Suppose I make a short film in which Michael Jordan misses ten free throws in a row. Ten separate free throws, spliced together. Every detail is true, but the whole is false. Mostly he made free throws. You are never going to learn how false my film is by fact-checking it. Because every fact is true. That was the first big mistake made by TAL producers. They assessed Daisey’s story by fact-checking. In their retraction they say nothing about this point and seem unaware of it. Had they assessed it more broadly they might have become aware of the exaggerations.
The second big mistake made by TAL was to accept the standard journalistic view that you should get “both sides” of a story. If Person X claims Y, try to find someone who disagrees. If a Democrat says such-and-such, find a Republican to comment. In the Daisey story broadcast in January, the TAL producers took Daisey to be saying “Chinese factories are bad” and countered this, in standard journalistic practice, by finding someone who would defend Chinese factories: New York Times columnist Nicholas Kristof, of all people. Yeah, the salaries are low but they are better than rural jobs, said Kristof. I could have said that. Kristof knows almost nothing about Chinese factories — that was perfectly clear.
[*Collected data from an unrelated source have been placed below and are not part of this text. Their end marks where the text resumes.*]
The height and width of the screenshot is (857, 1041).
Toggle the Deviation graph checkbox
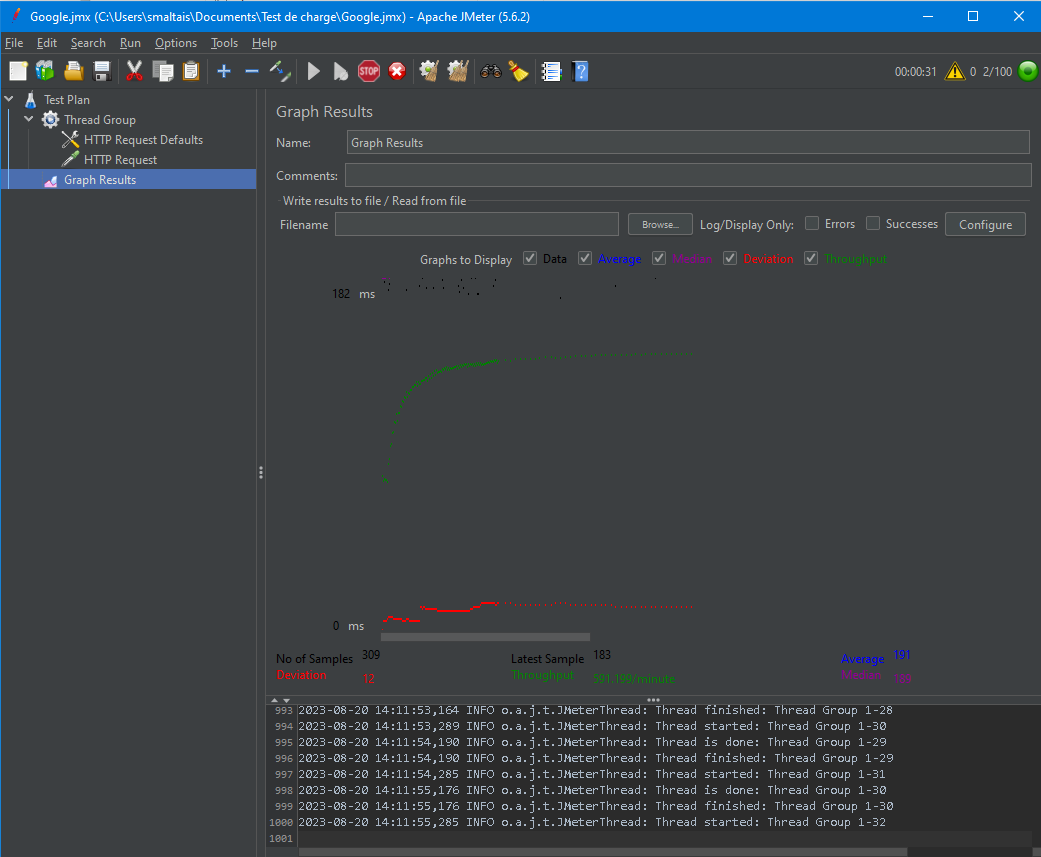click(x=730, y=259)
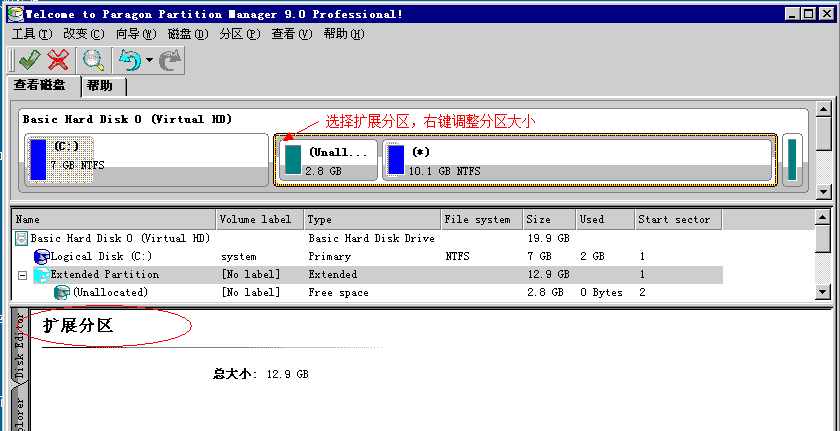
Task: Click the Extended Partition icon in list
Action: tap(41, 275)
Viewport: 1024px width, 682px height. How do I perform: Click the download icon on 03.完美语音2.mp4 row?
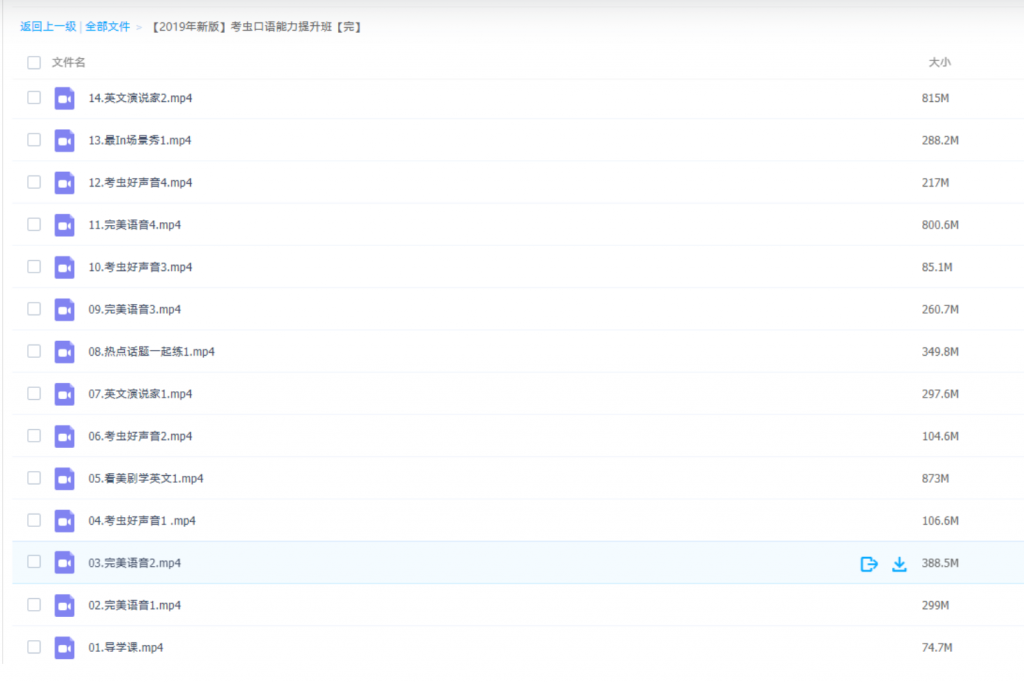(899, 564)
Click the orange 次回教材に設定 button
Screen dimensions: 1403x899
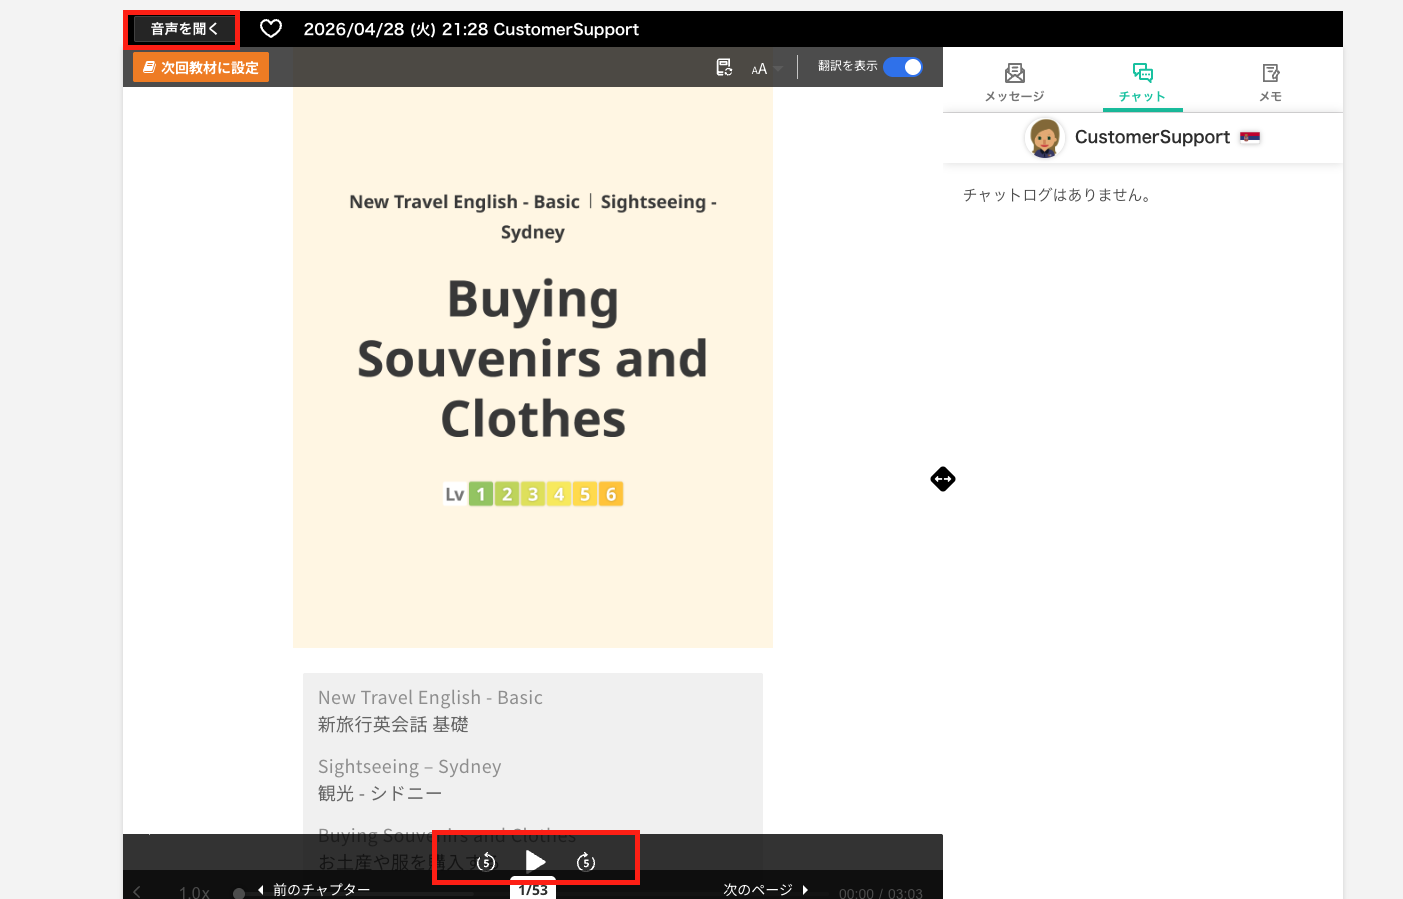coord(201,67)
Thinking they needed “the other side” confused TAL producers and wasted their time. Instead, they should have asked someone who knows a lot about Chinese electronics factories to comment. Again, if they had done this they might have realized that Daisey was not telling the truth. Most journalists know not to demonize. But many of them haven’t learned not to polarize.
From the retraction broadcast it is obvious that Ira Glass is furious. He lied to us! was the dominant note. Given how furious he is it is perfectly understandable that he and the rest of TAL didn’t manage to reach even one interesting conclusion the entire show. They simply wanted to set the record straight quickly, which is fine. If there are more stories about this, in-depth ones, I am afraid Glass is going to conclude We wanted to believe. That is going to be his deepest comment on this. I hope I’m wrong. I don’t agree with that assessment. I think the real problem is We wanted things to be simple. In particular, they wanted (and still want) the simple-minded view of the world taught in journalism school to be correct. The one in which experts can be trusted, every story has two sides, and truth can be ascertained by fact-checking.
A medium-sized scandal in American journalism is the mainstream journalistic view of global warming — of course humans have caused it (= AGW). To say otherwise is “anti-science”. The question has complexities (e.g., how models are tested, how scientists distort stuff) that journalists ignore. I don’t think journalists “want” to believe anything about global warming. I think what they really want is simplicity. It makes their jobs easier. A considerably larger scandal is the free pass given to medical schools and drug companies and their first, let them get sick attitude. The recognition that that this is horrible and there are alternatives seems beyond the thinking of most journalists who cover the subject. Again, the notion that our health care system is predatory is complex. Much simpler to believe it is good and not question basic assumptions. Both scandals — AGW and health care — are well in evidence at The New Yorker, an even more respected outlet than TAL, where Elizabeth Kolbert blindly accepts AGW and Atul Gawande, Michael Specter, and Jerome Groopman accept the first let them get sick way of doing things.